Sob o teto

por Monica Correia LimaResultado de imagem para familia pintura

É uma honra e um privilégio para qualquer profissional da saúde adentrar um domicílio e ter o respeito de seus membros, podendo através dele influenciar uma família afim de melhorar a vida de um ou mais.

Dona Raquel precisava dessa abordagem, de uma hora para outra sua pressão começou a subir, nossa sensação como equipe era que algo estava errado, medidas não farmacológicas não funcionaram mas entrar com medicação não estava nos nossos planos.

Foi então que pensamos em fazer uma conferência familiar, foi uma de minhas primeiras experiências com esse tipo de abordagem, minha formação anterior à medicina seria muito útil mas gostaria que a universidade tivesse me dado esse preparo, infelizmente não deu. O caso era meio complexo mas entendo que todas as vezes é assim, pois se fosse fácil não precisaria de conferência familiar.

Dona Raquel estava perdendo a visão rapidamente por causa de um glaucoma, estava frustrada por causa da sua limitação para sair de casa e ir à igreja, aborrecida porque o marido usava medicação para epilepsia mas não com a frequência que precisava usar e então tinha crises convulsivas, a filha mais nova estava namorando e ficava a noite fora de casa só voltando de manhã e ela se aborrecia, esse era o contexto.

Em casa, ali a duas ou três casas próximas ao posto, sentamos no sofá com dona Raquel, esposo, e duas filhas, a enfermeira e a ACS . Mostramos o problema: a pressão de dona Raquel , o que fazer? Não creio que seria adequado mostrar respostas mas trazer perguntas, ajudar na exposição dos problemas e dar suporte a família no planejamento de ações, desta forma, as sugestões vieram da própria família – pois se conselho fosse bom seria vendido. Várias decisões foram tomadas ali, e fizemos o seguimento.

No retorno dona Raquel estava com a pressão normal, mais animada e com energia, tem saído de casa, não falta mais os cultos, as pessoas da igreja vêm buscá-la para as atividades e ela voltou à ativa, esse foi o passo fundamental (e o de resposta mais imediata), mas não ficou só aí. O marido se comprometeu a tomar as medicações adequadamente, ajudar mais e preocupar menos a esposa (demorou um pouco e precisamos de algumas outras intervenções mas funcionou)!

A filha? Bem, essa foi a parte melhor de boa (se é que esse termo existe), pois acabou em festa! O casório saiu! (Tenho uma amiga que costuma dizer que sapo apertado é o que pula, e pular funciona!)

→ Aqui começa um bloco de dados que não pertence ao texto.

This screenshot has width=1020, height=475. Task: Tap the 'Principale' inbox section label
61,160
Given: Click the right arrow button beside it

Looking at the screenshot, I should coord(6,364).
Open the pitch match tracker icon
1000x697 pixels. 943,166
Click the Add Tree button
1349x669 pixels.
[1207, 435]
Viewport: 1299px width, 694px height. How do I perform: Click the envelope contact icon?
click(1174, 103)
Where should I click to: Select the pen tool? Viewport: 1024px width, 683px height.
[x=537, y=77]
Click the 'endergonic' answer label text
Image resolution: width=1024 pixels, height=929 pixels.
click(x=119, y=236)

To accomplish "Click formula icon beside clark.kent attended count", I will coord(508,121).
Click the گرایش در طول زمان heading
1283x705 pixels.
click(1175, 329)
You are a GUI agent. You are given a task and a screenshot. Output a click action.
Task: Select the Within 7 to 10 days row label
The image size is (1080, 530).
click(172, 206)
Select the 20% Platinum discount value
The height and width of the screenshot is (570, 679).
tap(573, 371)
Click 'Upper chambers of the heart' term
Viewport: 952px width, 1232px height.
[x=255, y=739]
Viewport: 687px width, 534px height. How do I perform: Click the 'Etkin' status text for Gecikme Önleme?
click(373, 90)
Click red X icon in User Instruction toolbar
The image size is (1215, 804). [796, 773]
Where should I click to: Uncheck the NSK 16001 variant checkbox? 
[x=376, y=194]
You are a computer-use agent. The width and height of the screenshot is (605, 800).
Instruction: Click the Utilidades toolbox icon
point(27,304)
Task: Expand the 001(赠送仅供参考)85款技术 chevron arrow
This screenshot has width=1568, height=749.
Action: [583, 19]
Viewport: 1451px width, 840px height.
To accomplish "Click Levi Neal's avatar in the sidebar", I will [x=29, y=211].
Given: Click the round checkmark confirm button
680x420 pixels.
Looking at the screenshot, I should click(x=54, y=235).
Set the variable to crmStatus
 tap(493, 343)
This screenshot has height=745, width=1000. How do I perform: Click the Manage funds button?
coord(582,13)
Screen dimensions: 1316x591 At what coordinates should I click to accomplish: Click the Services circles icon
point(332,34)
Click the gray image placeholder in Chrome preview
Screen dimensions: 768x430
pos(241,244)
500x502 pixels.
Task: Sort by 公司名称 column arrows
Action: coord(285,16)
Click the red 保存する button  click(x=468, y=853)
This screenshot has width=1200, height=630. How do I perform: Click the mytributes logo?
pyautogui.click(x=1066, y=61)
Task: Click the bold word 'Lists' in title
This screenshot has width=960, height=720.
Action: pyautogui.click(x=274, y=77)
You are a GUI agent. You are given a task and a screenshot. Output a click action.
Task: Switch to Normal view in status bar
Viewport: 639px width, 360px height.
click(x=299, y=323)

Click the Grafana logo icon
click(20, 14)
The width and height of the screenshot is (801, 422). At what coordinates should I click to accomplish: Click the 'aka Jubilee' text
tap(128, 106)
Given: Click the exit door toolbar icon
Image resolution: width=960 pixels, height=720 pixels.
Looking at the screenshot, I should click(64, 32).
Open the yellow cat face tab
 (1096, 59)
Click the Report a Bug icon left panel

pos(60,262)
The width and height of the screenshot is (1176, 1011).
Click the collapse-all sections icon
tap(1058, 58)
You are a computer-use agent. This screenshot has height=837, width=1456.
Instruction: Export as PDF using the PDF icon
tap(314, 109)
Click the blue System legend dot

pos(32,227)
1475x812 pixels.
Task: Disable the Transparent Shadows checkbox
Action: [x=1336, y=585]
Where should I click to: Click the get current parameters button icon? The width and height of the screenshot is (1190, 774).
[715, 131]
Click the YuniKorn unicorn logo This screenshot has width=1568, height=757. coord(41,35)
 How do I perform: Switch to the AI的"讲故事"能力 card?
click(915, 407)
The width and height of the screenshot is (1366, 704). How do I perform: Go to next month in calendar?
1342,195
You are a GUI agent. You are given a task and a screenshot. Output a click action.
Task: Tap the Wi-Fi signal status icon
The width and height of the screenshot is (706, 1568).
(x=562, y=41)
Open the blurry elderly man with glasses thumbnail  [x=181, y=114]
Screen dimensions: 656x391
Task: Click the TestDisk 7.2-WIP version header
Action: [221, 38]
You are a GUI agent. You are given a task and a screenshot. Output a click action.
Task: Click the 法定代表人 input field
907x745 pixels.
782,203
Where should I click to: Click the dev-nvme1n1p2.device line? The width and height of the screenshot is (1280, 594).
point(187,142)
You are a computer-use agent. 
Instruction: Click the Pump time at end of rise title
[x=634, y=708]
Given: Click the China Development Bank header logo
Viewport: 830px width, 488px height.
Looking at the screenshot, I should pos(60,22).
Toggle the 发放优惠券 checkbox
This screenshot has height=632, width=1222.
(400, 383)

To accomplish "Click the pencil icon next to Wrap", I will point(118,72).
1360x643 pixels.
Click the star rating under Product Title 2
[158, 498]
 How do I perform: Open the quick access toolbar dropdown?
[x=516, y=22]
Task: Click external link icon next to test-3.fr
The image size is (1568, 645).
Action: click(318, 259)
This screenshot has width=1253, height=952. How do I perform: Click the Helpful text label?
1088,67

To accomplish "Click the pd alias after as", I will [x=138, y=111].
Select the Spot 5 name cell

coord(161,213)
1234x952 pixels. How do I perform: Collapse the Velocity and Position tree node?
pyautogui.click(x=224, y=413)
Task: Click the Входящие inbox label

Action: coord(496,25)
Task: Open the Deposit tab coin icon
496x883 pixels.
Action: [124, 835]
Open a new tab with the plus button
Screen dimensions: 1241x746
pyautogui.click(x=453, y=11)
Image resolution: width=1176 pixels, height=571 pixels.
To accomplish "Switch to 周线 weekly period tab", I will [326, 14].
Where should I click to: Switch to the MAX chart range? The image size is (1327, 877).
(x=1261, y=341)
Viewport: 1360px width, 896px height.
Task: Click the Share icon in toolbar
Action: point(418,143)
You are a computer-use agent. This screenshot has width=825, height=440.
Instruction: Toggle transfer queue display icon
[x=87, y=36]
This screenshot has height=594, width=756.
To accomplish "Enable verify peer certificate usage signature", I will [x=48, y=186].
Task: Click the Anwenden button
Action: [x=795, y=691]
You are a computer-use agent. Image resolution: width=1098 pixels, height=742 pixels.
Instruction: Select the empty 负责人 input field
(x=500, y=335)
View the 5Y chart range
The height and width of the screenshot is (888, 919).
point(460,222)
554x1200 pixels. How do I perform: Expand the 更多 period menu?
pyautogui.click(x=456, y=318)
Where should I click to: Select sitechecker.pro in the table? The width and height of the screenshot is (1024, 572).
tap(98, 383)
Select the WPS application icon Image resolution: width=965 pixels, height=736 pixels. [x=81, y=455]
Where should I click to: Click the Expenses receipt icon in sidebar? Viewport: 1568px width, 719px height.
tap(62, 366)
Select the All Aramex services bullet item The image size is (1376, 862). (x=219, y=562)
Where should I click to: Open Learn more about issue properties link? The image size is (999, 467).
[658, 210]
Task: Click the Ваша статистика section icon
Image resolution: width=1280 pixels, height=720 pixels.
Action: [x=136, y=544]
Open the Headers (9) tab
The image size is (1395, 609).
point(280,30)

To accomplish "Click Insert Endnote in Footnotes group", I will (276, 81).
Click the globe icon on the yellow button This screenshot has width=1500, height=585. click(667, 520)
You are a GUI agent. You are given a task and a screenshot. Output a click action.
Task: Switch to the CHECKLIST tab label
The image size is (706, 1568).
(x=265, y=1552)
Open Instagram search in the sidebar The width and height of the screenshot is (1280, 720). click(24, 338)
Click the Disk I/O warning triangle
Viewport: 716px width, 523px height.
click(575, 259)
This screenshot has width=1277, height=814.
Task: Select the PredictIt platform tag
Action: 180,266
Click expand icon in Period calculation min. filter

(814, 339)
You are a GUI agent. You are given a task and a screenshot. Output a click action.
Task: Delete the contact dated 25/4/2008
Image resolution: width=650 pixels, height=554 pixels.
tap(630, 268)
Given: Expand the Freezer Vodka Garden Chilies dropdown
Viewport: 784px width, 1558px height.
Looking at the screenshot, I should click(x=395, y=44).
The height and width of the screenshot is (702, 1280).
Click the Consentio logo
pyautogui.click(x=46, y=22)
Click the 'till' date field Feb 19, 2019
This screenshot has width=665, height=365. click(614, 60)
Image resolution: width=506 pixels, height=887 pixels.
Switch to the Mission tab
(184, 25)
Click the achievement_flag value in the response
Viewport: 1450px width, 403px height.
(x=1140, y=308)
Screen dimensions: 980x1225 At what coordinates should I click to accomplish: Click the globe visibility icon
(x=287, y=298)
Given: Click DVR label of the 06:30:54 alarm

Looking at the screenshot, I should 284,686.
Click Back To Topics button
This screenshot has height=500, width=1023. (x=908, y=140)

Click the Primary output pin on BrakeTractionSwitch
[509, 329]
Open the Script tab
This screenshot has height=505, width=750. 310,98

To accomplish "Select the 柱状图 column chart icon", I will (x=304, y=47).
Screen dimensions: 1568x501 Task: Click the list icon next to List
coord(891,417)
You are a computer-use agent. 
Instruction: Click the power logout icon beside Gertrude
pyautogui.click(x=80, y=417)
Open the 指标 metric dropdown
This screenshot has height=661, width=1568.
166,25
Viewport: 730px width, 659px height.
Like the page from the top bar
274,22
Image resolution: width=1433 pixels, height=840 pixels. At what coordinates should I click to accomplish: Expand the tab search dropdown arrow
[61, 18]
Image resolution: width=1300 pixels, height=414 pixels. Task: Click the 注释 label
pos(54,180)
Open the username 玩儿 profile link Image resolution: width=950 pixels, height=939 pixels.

Que honra é poder participar desse processo quando visa a saúde dentro da família, é um pouco de tudo, de chorar e rir, de se preocupar e procurar soluções, de abraçar e puxar a orelha. Somos insignificantes, muitas vezes não sabemos o melhor caminho para nossas próprias vidas mas, quando somos verdadeiramente usados para ajudar os outros, nos encontramos e lembramos porque estamos aqui!